Francis Beaumont, il più giovane dei due, apparteneva già alla seconda generazione dell’età dell’oro del teatro inglese - quella che, con la morte della Grande Elisabetta nel 1603, si ritrovava ad avere a che fare con la nuova corte Stuart dai gusti più sofisticati e più cupi al tempo stesso. A corte si volevano i masques - complessi intrattenimenti le cui meraviglie scenografiche si possono considerare antenate degli effetti speciali, e nei teatri la folla chiedeva commedie più taglienti, tragedie più brutali, come quelle di John Webster, che nei suoi lavori cercava di raccogliere l’abbondanza di sangue di Kyd, la grandiosità di Marlowe, la desolazione dei lavori più cupi di Shakespeare e la vena tagliente di Jonson.

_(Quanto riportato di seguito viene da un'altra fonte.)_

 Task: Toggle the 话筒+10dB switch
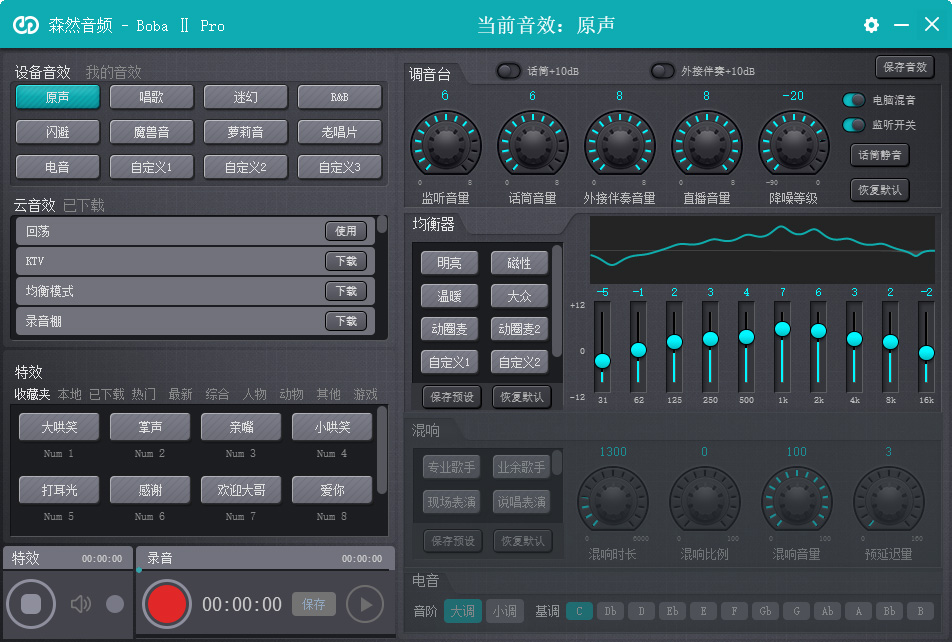(509, 71)
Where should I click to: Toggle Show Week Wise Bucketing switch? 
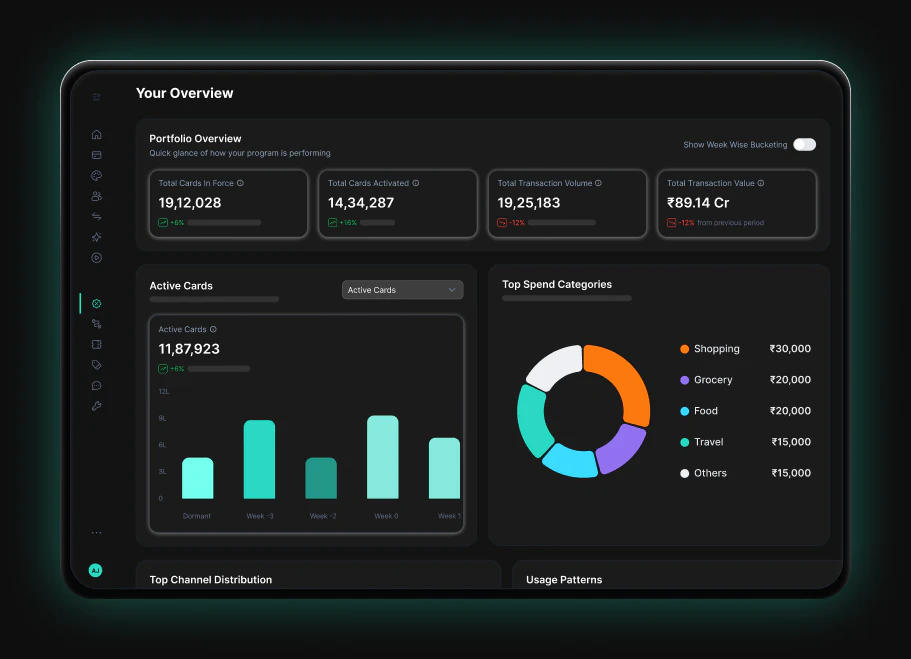805,145
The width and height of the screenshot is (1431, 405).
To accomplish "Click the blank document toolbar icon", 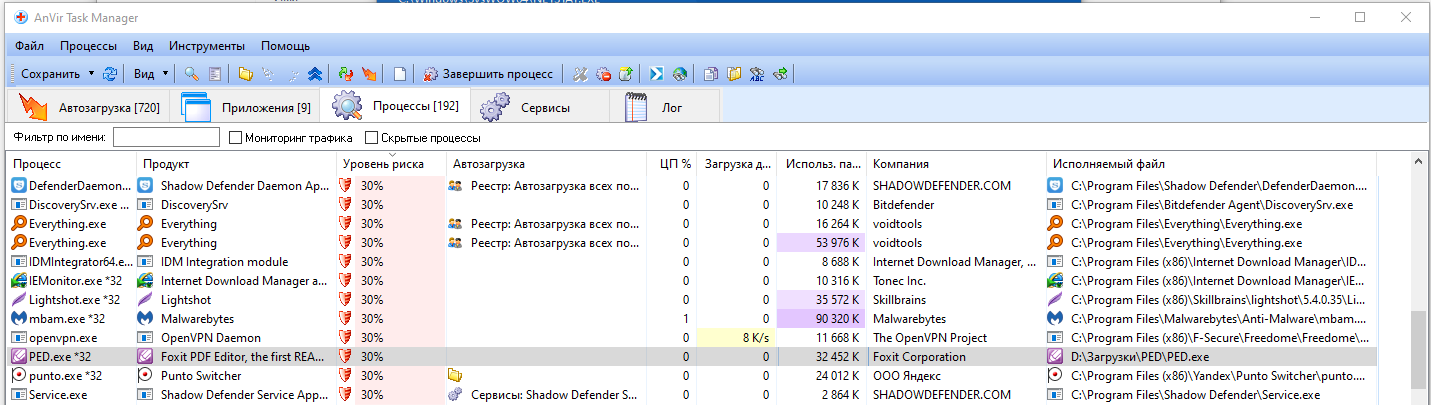I will [399, 74].
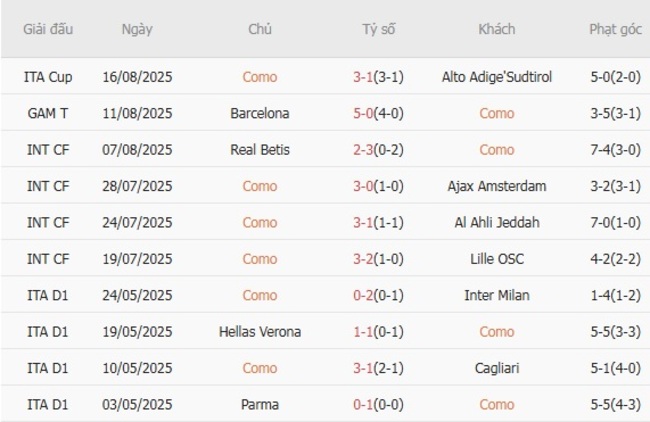Select Ajax Amsterdam team name
This screenshot has height=422, width=650.
pos(496,186)
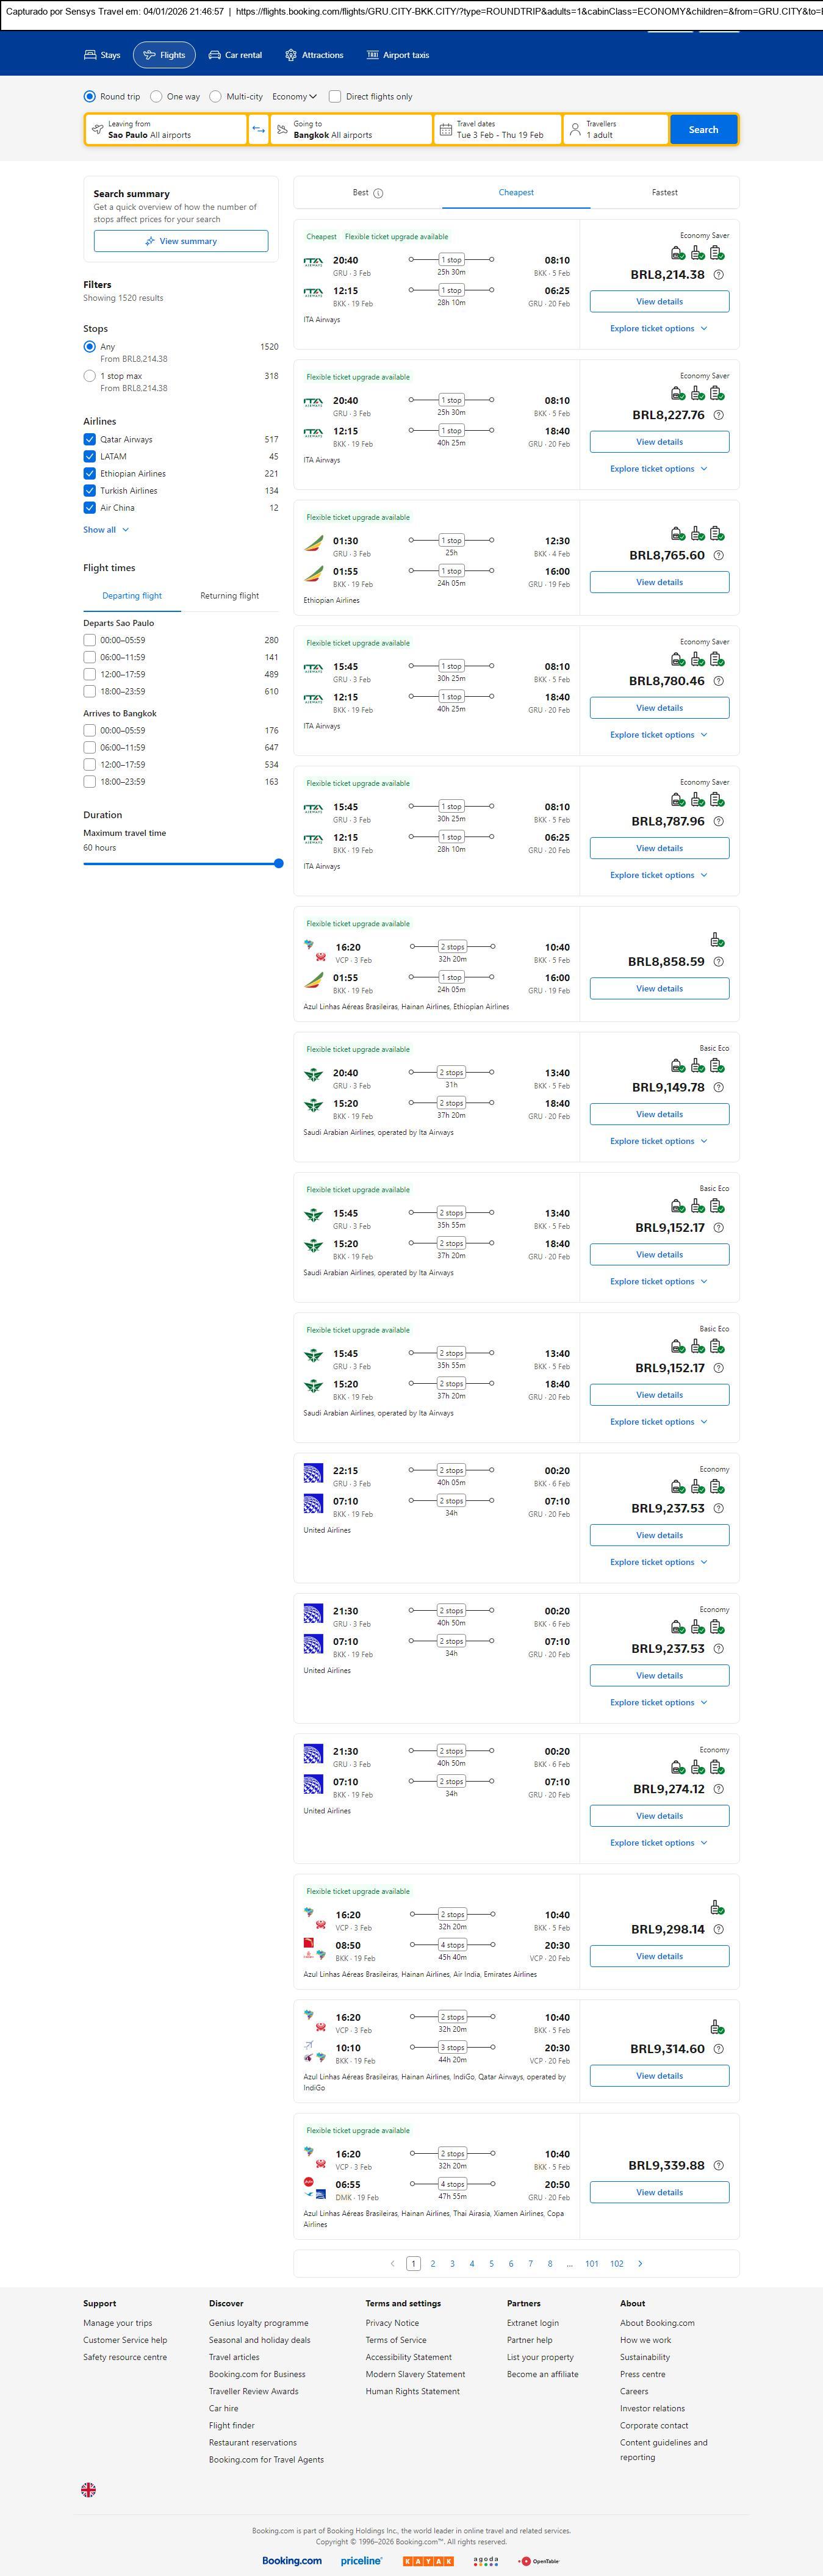Open the Economy cabin class dropdown
The height and width of the screenshot is (2576, 823).
point(294,97)
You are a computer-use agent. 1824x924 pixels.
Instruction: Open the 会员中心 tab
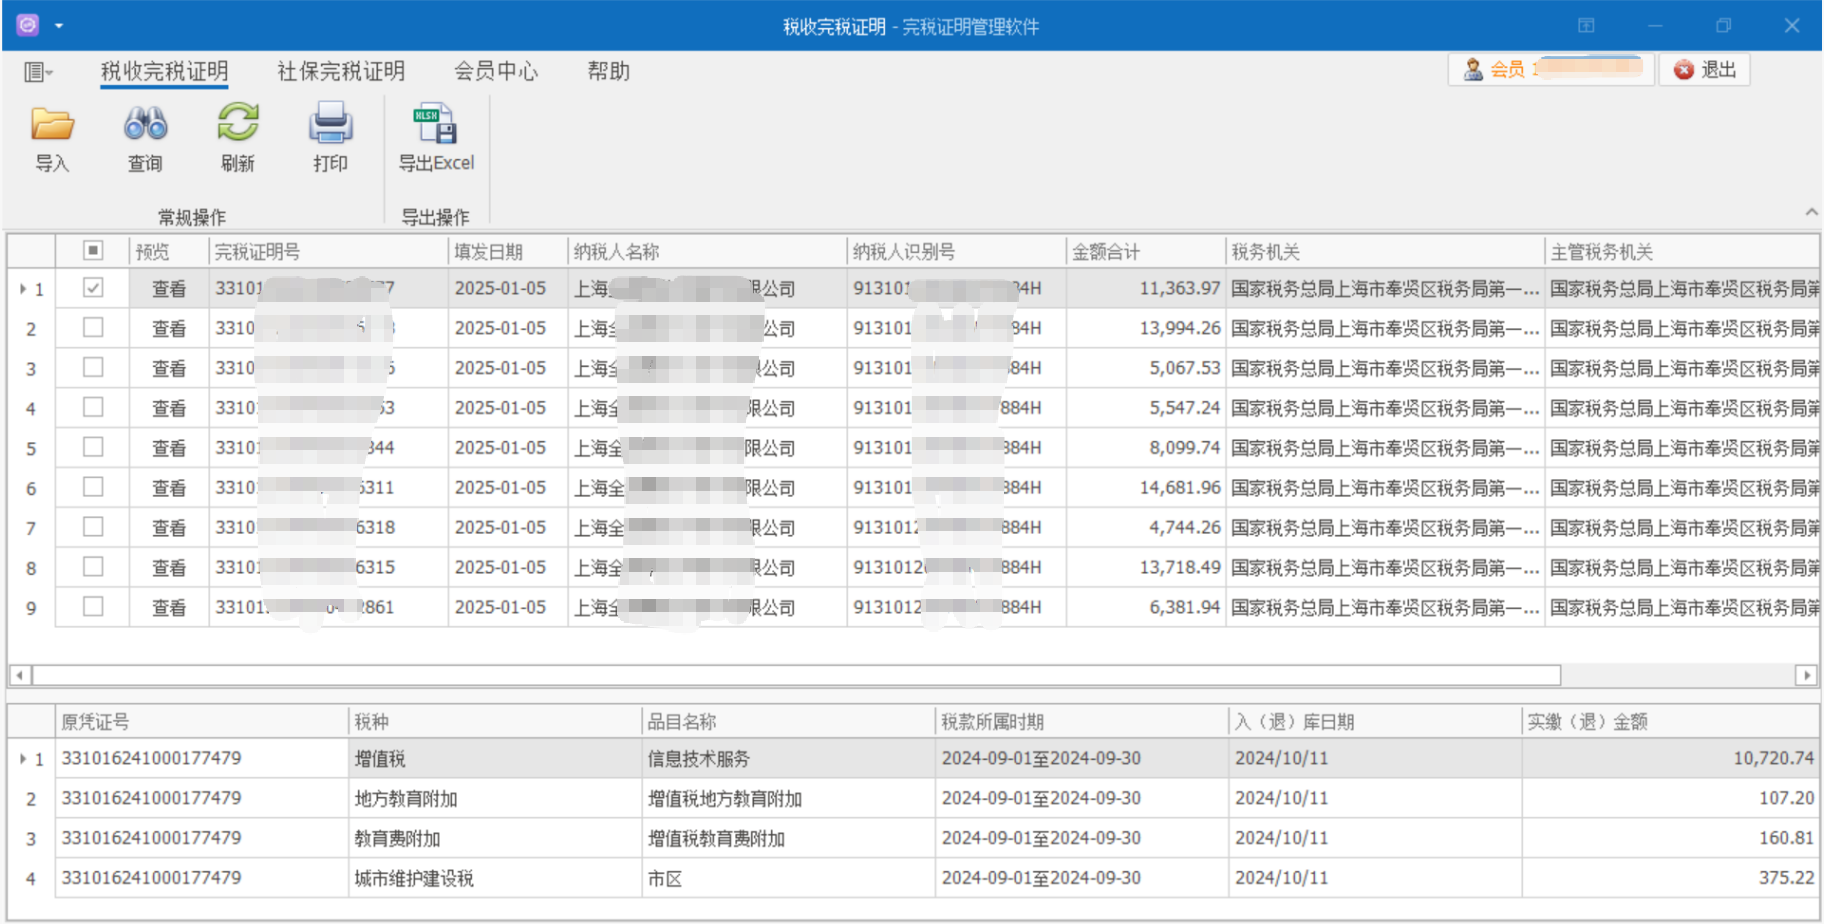(x=496, y=71)
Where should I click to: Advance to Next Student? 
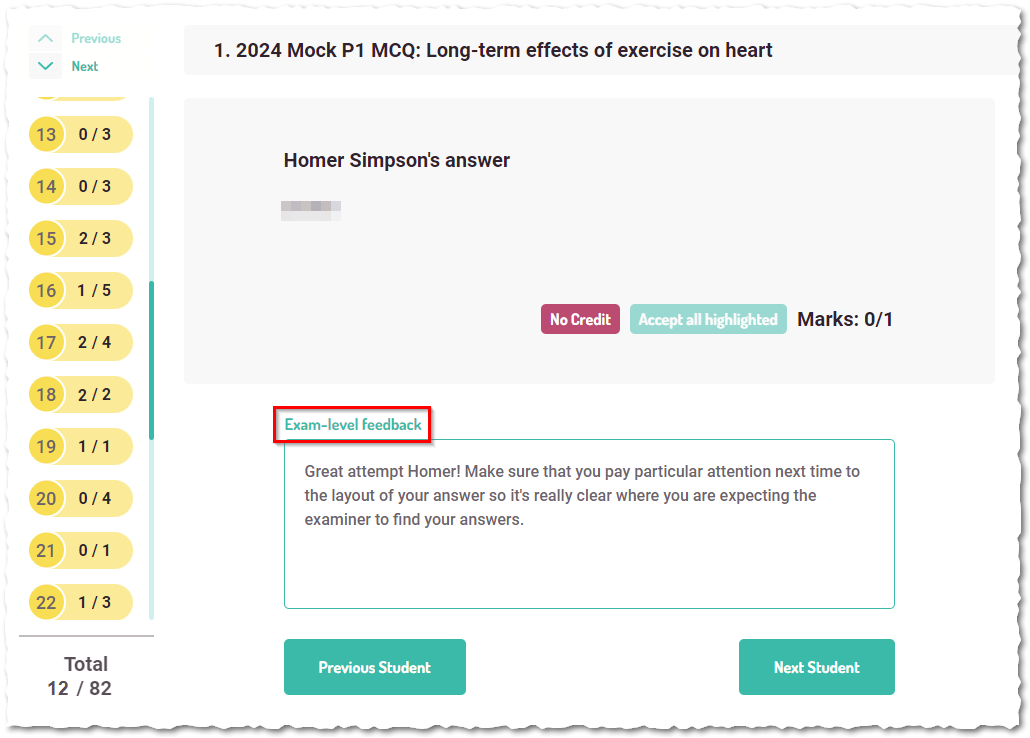[817, 667]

Tutti questi autori e molti altri influenzarono Shakespeare e ne furono influenzati a vari stadi delle rispettive carriere. Nessun autore germoglia da sé nel vuoto, e Shakespeare non fa eccezione - specialmente in un mondo letterario in cui le collaborazioni erano la norma anziché l’eccezione e il concetto di originalità meno rilevante di quanto lo sia oggi. La più casuale delle letture rivela una fitta rete di prestiti, citazioni, echi e somiglianze tra i numerosi autori attivi in quello che dev’essere stato un ambiente di meravigliosa incandescenza intellettuale.